O filme começa e termina no pós morte. O pai jovem, que o encontra, vai buscá-lo quando ele morre. Nem mesmo aí temos o paraíso. Mas temos uma coruja que expele uma bola de pelos, aquela, que nós carregamos dentro de nós a vida toda. E então ele pergunta: o que temos lá? precisamos morrer para saber.

Ele que passou a vida com medo do fundo, do escuro, da morte, e falava com os mortos, se encontra com ela, como todos nós, pois a morte está na vida e a vida na morte. Viver é beautiful, mas a vida não é beautiful, é no máximo, biautiful, uma aproximação, uma tentativa, de acertar. 

Trailer do filme:


Alejandro González Inárritu nasceu em 1963 na Cidade do México, México.

Música de Gustavo Santaolalla

Gustavo Santaolalla nasceu em 1951 em El Palomar, Argentina. É músico e compositor. 

FILME: A VIDA SECRETA DAS PALAVRAS - 2005


Direção: Isabel Coixet - 2005
Duração: 115 min 
Título original: La vida secreta de las palabras
Roteiro: Isabel Coixet 
Produção: Pedro Almodóvar , Esther Garcia e Jaime Roures. 
País: Espanha 

Ganhou quatro prêmios Goya - de melhor roteiro original, melhor diretor, melhor filme e melhor diretor de produção.

Um filme denso, fala sobre a culpa, causada por erros, pelo prazer, pela paixão.

Josef (Tim Robbins) - se apaixonou pela mulher de seu melhor amigo.
Hannah (Sarah Polley)   - A guerra, a Universidade fecha e ela resolve voltar para casa com a filha apesar de todos avisarem do perigo. Na estrada ela vê a destruição, mas seguem em frente, cantam "La dolce vita". Foi um grande erro seguir em frente.

Ambos se encontram mais tarde, cada um com seu drama particular. Aos poucos eles falam, usam as palavras para tirar de si toda a carga destas culpas que carregam por escolhas que no momento pareciam as melhores e se mostraram errôneas, mas como saber? Ela conta sua história mas ainda não consegue falar como ela própria, conta como sendo a de um terceiro.
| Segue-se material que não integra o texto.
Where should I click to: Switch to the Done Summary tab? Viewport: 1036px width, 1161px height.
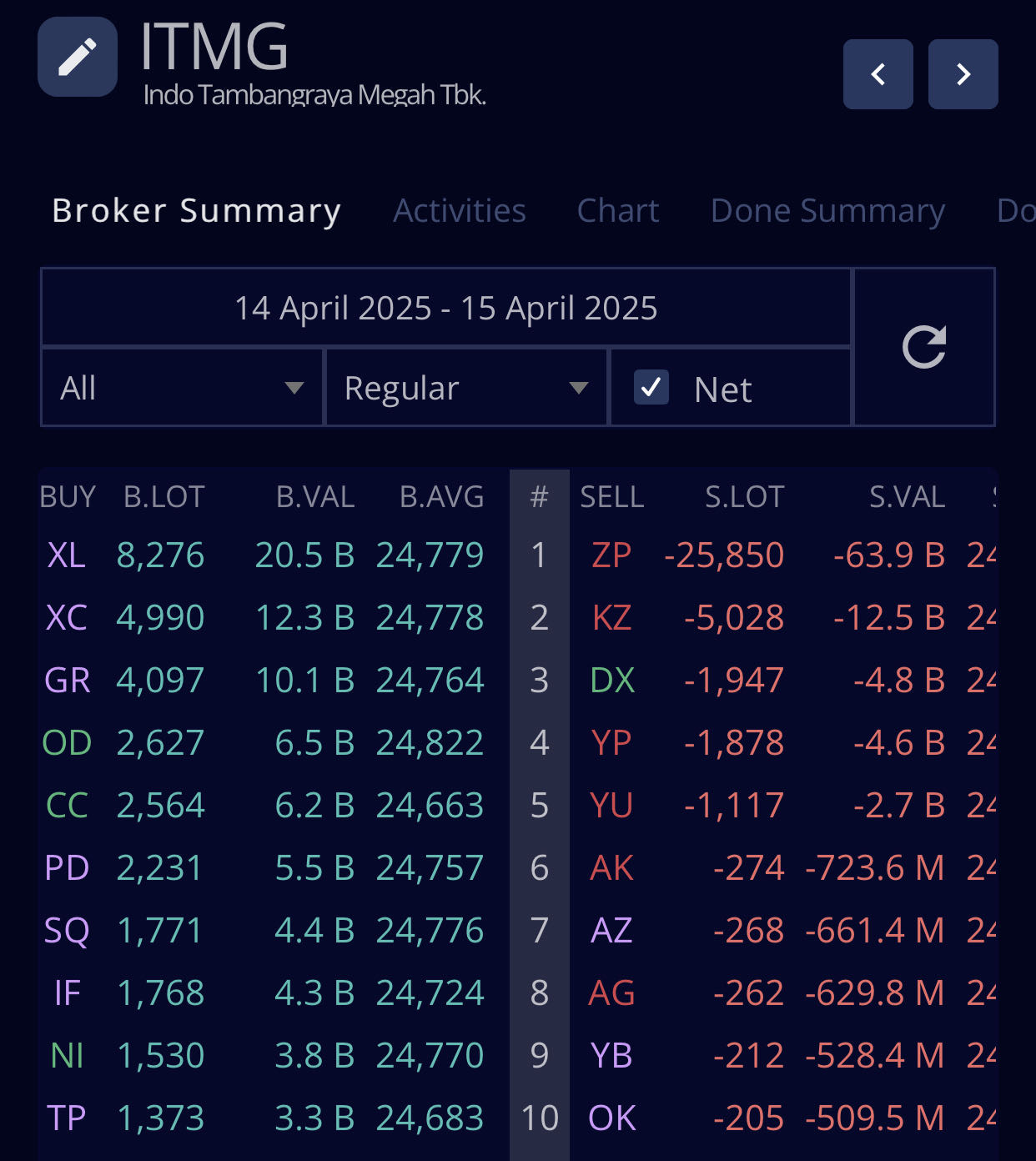point(827,211)
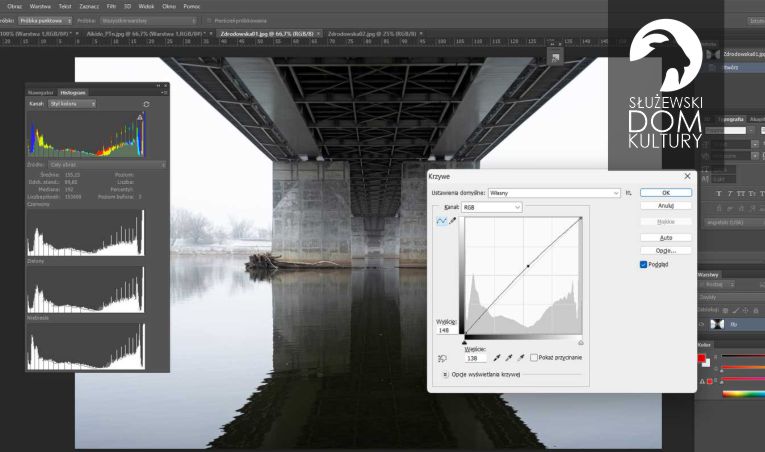Click the white point slider under curve
Image resolution: width=765 pixels, height=452 pixels.
(x=581, y=341)
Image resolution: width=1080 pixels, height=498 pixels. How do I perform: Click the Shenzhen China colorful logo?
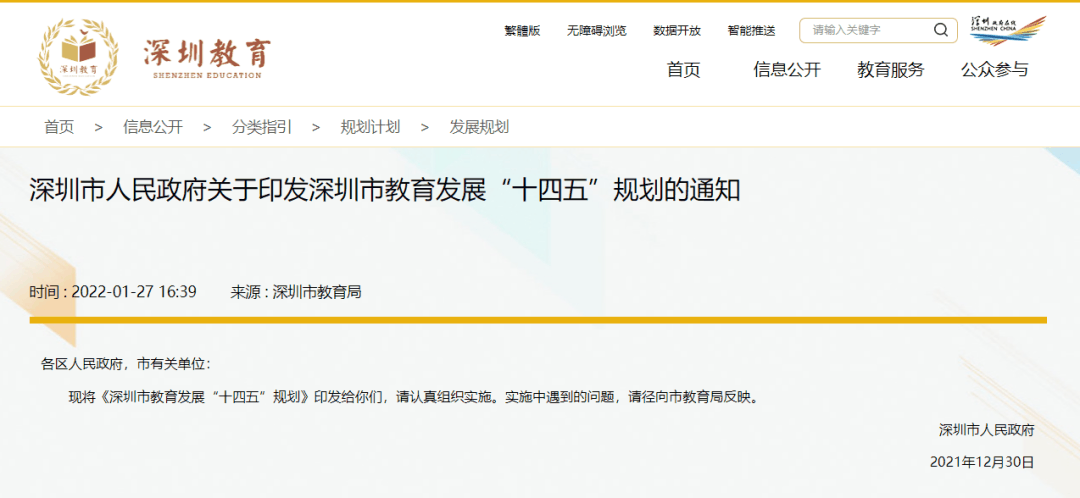coord(1008,30)
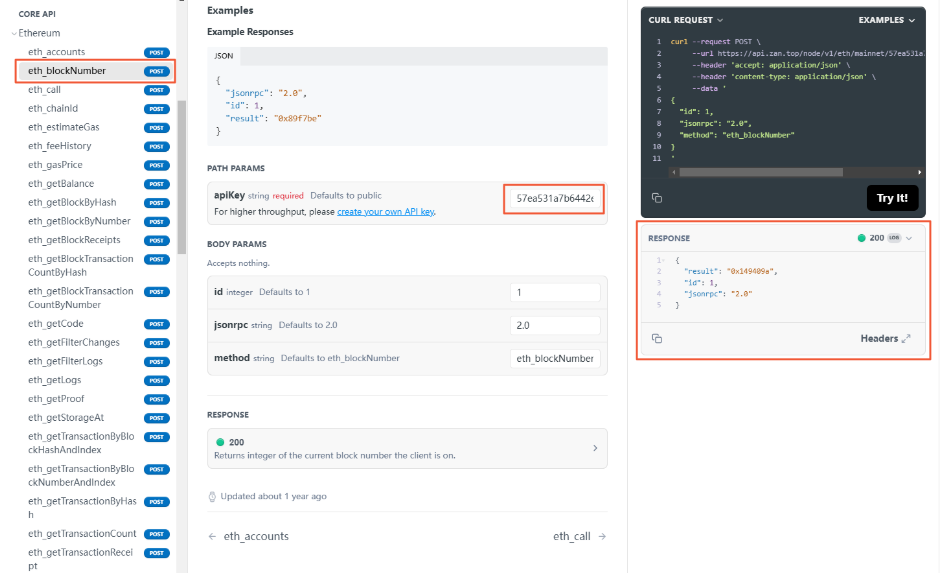Click the apiKey input field
Viewport: 943px width, 573px height.
point(554,199)
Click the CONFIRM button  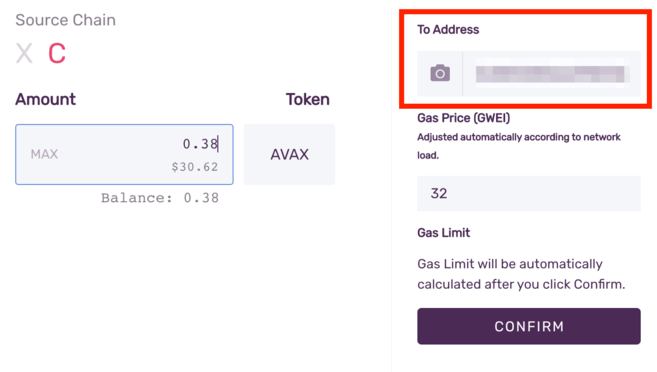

Vemos as consequências do trágico em suas vidas, no seu comportamento, nos medos, obsessões. Aos poucos um pequeno prazer é permitido, se aproximam para se afastarem novamente e se reencontrarem. A vida vence.
É receber do outro o que este não tem, o que nos falta, mas que mesmo não tendo podemos dar ao outro.



Um filme triste, porém belíssimo.

Veja o trailer:


Isabel Coixet nasceu em 1960 em Sant Adrià de Besòs, Espanha. Estudou História Contemporânea na Universidade de Barcelona.